Caterpillar is reporting adjusted fourth-quarter earnings that beat estimates, but revenue fell short of Wall Street expectations.

Shares of Caterpillar gained more than 3½ percent in premarket trading immediately following the earnings announcement Jan. 28.

Looking ahead, Caterpillar Chairman and CEO Doug Oberhelman told CNBC: “2016 is going to be rough and challenging again.”

Caterpillar does a lot of business in China, which has been building up infrastructure. In an interview with CNBC, Oberhelman said he sees long-term opportunity there but short-term pain. “Our numbers are down 30 percent-plus year over year [in China].”

“[There’s] a lot of oversupply from construction equipment,” he continued. “But they’re still pouring concrete and doing lots of things. Once that imbalance works out, it should be a pretty nice market.”

But China’s economy is showing signs of slowing — a trend that’s knocked financial markets for a loop in the new year on concerns about whether the U.S. recovery could also get derailed.

Caterpillar Inc., the world’s biggest maker of mining and construction machinery, said retail sales declined in all global regions last quarter as a demand slump in its energy-equipment business deepened, as reported by Bloomberg News.
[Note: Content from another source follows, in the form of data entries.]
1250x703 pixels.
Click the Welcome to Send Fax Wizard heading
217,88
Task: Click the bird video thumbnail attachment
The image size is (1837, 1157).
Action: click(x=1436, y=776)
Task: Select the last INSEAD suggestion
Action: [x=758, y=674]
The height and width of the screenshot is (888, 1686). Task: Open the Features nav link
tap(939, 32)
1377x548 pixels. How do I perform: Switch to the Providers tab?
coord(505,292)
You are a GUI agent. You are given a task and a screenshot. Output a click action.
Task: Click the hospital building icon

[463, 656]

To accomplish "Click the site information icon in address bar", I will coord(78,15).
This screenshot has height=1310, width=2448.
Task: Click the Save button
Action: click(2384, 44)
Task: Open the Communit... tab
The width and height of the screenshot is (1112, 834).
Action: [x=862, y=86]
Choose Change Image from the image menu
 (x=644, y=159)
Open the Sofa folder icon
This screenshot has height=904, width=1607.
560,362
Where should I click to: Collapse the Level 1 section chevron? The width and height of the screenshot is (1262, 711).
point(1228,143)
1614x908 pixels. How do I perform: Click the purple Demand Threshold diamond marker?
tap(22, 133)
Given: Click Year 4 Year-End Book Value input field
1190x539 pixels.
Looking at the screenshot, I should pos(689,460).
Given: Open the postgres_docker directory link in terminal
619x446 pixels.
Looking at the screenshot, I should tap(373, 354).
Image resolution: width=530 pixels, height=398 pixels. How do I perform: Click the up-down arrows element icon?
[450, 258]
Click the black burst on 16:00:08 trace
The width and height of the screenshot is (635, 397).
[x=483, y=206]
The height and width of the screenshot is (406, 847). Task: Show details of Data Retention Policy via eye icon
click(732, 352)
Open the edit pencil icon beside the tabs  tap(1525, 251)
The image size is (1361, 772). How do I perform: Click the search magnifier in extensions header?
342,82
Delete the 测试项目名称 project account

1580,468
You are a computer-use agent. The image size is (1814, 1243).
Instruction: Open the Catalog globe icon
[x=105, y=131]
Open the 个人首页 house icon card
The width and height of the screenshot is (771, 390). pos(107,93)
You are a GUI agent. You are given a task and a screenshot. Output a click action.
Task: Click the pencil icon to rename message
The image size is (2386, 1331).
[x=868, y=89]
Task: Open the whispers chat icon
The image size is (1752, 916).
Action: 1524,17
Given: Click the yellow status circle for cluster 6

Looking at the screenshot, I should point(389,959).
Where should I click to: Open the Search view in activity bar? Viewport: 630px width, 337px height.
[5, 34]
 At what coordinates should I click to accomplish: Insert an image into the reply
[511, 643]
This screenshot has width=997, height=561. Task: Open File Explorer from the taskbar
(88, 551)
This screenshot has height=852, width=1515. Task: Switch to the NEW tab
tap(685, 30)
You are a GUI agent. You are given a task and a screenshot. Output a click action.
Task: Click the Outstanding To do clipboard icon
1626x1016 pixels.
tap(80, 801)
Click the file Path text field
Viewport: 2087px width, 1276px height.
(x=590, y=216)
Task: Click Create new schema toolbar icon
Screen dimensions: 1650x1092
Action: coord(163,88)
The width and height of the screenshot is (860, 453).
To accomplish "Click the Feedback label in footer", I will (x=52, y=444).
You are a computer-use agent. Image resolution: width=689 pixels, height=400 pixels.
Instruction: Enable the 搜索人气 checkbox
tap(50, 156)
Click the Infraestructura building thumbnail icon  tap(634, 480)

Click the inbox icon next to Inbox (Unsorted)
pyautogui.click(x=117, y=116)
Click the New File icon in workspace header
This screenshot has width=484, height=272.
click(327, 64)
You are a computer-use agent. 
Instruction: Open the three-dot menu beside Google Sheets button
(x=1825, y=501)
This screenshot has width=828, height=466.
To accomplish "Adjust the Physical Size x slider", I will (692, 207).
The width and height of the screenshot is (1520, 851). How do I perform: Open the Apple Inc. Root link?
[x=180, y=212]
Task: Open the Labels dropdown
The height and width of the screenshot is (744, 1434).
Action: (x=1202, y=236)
Receipts in its energy and transportation segment fell 32 percent from a year earlier in the three months ended in December, the Peoria-based company said in a statement Jan. 27. That compares with a 29 percent decrease in the three months ended in November, marking the seventh straight month of accelerating declines. Sales of all machinery fell 16 percent last quarter, led by a 48 percent drop in mining equipment in the Asia-Pacific region.

“CAT continues to face global weakness across all of its end-markets, which we believe is driving capacity utilization down toward the low-40 percent range and will weigh heavily on 2016 profitability,” Joel Tiss, an analyst at BMO Capital Markets Corp., told Bloomberg.

Caterpillar’s earnings and revenue have tumbled as customers in the natural resources and energy sectors rein in capital spending amid a collapse in global commodities prices.

Profit is expected to fall 49 percent to 69 cents per share, according to the average of 20 analysts’ estimates compiled by Bloomberg.